Lord Justice Buxton:
"settled the law to the effect that foreseeability of harm is indeed a prerequisite of the recovery of damages in private nuisance…..It is unnecessary in the present case to consider the precise nature of this principle; but it appears from Lord Reid's statement of the law that he regarded it essentially as one relating to remoteness of damage"
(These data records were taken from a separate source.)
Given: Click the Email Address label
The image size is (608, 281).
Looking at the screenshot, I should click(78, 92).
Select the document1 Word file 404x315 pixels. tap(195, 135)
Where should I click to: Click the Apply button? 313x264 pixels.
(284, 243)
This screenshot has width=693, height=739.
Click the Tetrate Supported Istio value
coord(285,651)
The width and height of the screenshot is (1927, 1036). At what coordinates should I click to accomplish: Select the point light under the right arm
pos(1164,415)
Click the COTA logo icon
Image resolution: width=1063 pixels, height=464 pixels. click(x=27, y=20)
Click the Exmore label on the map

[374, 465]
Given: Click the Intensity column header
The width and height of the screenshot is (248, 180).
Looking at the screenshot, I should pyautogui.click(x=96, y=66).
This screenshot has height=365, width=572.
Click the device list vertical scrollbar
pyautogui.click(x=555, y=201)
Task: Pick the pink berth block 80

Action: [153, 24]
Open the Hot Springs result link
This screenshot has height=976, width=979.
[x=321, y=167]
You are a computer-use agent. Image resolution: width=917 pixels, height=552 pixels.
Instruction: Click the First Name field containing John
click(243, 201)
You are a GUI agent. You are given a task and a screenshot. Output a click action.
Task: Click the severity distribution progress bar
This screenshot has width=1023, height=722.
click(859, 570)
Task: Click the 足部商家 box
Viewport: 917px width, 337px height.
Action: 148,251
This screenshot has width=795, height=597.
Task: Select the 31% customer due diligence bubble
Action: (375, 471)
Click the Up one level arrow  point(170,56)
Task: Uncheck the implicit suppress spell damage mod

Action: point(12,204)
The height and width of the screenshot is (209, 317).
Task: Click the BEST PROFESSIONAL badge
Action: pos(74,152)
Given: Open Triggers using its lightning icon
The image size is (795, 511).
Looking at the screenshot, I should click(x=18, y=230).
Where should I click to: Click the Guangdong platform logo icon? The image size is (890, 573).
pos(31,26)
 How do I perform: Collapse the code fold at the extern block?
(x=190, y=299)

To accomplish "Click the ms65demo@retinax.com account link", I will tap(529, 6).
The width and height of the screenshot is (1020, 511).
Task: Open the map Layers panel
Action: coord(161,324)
"the answer to the issue falls to be found by applying the concepts of reasonableness between neighbours (real or figurative) and reasonable foreseeability which underlie much modern tort law and, more particularly, the law of nuisance. The great cases in nuisance decided in our time have these concepts at their heart…..In both the second Wagon Mound case and Goldman v Hargrave [[1967] 1 AC 645] the judgments….are directed to what a reasonable person in the shoes of the defendant would have done. The label nuisance or negligence is treated as of no real significance. In this field, I think, the concern of the common law lies in working out the fair and just content and incidents of neighbour's duty rather than affixing a label and inferring the extent of the duty from it."